**Extracted entries**
________

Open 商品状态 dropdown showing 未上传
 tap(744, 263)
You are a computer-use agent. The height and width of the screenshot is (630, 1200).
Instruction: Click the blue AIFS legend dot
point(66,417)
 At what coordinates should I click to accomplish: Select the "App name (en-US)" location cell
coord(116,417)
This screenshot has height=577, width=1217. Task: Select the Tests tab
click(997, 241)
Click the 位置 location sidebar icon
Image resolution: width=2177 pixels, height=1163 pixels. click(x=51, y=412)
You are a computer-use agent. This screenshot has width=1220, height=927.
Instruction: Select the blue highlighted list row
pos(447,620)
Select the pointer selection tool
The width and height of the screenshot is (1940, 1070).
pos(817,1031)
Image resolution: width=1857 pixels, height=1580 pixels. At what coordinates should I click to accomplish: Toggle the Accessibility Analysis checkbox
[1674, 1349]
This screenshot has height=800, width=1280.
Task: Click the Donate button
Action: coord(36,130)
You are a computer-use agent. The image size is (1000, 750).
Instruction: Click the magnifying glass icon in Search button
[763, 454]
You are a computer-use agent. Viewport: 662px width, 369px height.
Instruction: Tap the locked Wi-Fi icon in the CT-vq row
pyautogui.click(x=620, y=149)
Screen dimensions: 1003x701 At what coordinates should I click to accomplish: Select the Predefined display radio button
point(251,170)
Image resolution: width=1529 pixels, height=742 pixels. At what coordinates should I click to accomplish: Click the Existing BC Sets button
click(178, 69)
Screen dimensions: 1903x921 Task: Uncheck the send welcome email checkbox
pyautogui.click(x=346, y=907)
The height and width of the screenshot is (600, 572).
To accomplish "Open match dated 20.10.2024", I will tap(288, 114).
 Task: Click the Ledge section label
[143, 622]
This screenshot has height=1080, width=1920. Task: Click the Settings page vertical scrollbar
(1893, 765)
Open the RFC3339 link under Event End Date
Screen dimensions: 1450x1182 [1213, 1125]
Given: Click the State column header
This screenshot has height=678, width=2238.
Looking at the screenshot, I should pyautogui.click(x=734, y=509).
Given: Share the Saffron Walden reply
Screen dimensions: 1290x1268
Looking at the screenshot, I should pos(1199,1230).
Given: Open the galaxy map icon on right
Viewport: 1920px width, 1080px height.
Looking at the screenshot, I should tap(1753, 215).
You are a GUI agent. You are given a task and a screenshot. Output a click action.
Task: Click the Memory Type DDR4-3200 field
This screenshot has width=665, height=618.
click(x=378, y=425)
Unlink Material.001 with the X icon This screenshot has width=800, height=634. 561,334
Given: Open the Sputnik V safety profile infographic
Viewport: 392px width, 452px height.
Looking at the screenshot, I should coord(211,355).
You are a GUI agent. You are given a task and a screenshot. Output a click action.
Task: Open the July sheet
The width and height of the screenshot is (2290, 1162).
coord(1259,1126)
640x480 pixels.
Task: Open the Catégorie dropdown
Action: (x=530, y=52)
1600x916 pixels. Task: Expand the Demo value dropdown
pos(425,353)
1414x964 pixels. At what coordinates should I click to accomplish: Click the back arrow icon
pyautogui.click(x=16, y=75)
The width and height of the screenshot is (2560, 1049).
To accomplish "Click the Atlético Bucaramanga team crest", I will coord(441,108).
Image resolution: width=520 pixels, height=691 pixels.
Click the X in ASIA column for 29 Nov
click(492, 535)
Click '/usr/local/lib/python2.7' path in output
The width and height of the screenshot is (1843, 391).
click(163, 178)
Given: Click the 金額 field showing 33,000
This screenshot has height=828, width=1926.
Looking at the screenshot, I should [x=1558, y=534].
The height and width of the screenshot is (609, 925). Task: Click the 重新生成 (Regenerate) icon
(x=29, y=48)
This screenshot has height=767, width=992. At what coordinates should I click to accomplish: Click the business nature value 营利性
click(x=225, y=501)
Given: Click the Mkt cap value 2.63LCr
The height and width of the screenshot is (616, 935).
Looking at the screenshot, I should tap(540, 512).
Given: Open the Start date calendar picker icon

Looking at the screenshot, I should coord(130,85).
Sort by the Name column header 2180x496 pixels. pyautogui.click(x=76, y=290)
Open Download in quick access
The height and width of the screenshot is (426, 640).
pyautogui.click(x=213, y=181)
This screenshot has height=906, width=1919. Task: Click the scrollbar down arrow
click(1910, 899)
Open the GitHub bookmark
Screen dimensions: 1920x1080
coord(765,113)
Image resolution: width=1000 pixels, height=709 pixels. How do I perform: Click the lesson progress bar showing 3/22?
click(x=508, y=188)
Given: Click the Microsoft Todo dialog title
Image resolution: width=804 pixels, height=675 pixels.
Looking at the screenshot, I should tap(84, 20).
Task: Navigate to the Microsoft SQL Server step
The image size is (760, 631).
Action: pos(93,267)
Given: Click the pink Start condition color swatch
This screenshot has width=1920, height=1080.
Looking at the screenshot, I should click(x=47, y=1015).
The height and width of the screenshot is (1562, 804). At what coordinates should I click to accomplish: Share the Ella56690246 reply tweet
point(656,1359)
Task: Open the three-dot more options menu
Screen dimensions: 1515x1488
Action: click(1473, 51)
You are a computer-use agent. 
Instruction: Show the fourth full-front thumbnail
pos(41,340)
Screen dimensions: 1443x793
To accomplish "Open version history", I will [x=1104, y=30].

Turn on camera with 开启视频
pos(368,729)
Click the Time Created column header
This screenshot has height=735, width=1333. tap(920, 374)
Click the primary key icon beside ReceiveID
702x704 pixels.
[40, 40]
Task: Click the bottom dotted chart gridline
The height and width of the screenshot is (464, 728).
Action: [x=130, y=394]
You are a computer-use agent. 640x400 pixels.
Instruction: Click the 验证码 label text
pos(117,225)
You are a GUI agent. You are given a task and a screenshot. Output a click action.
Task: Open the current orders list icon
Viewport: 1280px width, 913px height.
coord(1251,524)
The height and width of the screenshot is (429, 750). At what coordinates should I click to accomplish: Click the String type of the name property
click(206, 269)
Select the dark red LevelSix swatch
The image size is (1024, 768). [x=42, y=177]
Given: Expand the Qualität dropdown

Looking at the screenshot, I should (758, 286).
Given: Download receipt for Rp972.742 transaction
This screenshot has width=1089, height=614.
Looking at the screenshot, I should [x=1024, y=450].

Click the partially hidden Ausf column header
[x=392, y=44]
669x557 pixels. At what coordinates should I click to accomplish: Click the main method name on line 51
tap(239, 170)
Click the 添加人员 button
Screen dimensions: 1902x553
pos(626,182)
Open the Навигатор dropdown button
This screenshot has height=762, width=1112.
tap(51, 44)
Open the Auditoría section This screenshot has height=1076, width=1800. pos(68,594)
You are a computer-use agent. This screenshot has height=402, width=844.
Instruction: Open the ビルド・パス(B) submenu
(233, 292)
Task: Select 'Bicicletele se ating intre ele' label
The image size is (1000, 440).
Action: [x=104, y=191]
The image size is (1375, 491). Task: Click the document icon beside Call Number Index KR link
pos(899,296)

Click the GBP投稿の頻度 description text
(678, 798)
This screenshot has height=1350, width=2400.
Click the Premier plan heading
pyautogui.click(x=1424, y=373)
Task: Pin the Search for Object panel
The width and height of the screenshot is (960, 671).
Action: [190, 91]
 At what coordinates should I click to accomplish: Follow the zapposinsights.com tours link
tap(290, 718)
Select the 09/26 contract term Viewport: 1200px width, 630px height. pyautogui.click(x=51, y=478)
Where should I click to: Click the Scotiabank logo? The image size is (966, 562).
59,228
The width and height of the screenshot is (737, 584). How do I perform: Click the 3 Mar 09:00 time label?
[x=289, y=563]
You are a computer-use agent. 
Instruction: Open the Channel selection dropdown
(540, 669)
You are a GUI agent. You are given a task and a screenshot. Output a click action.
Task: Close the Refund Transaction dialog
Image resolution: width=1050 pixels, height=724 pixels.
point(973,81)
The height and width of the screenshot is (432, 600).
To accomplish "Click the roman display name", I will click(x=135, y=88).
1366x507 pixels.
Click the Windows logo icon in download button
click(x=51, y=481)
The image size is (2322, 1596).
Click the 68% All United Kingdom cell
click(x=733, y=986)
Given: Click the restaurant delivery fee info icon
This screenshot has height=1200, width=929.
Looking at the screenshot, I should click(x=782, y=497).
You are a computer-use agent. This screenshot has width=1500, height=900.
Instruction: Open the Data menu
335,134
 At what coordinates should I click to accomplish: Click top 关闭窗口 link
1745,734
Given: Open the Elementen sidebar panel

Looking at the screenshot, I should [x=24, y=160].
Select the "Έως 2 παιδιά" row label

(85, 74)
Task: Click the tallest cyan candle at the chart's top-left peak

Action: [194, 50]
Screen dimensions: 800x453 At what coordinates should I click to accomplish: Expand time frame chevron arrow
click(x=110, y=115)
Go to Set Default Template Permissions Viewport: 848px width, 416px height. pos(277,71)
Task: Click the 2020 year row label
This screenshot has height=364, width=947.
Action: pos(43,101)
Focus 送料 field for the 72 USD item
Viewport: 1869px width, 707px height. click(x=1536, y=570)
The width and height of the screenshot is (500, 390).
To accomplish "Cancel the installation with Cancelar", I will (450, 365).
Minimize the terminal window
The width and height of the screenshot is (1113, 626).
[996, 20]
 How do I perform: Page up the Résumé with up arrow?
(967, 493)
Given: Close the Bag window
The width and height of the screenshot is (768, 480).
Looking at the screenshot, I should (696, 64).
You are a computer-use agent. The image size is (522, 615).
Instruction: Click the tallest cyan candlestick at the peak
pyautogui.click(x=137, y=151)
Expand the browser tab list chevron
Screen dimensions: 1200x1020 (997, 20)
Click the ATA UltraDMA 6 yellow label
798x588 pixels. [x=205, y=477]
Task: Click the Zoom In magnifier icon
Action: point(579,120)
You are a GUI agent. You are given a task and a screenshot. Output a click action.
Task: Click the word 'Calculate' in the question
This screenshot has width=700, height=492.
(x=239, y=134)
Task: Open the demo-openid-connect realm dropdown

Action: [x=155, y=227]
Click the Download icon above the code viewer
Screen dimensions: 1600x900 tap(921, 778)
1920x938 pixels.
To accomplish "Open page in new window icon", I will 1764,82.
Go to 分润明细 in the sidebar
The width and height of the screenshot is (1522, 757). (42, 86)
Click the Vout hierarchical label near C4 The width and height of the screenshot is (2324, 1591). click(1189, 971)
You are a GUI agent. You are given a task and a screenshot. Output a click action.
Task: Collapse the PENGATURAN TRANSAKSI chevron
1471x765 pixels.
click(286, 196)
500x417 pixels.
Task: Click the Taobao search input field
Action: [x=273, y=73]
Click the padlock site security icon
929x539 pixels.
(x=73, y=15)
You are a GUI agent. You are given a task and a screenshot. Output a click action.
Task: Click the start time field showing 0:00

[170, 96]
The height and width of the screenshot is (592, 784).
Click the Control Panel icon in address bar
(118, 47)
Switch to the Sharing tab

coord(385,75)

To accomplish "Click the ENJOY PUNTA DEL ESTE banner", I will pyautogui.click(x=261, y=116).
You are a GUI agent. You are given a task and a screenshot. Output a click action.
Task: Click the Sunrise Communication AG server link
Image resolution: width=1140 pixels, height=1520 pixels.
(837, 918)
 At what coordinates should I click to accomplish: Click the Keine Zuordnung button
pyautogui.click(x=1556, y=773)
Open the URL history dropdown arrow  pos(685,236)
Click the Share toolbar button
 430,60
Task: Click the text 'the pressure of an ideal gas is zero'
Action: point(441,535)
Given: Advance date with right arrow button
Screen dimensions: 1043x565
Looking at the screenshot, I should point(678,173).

________

**Work to do**
Please repeat the lines of the records starting at the line containing "Given: Open the Sputnik" and ending at the line containing "pos(425,353)", with both of those lines included.

**The answer**
Given: Open the Sputnik V safety profile infographic
Viewport: 392px width, 452px height.
Looking at the screenshot, I should coord(211,355).
You are a GUI agent. You are given a task and a screenshot. Output a click action.
Task: Open the July sheet
The width and height of the screenshot is (2290, 1162).
coord(1259,1126)
640x480 pixels.
Task: Open the Catégorie dropdown
Action: (x=530, y=52)
1600x916 pixels. Task: Expand the Demo value dropdown
pos(425,353)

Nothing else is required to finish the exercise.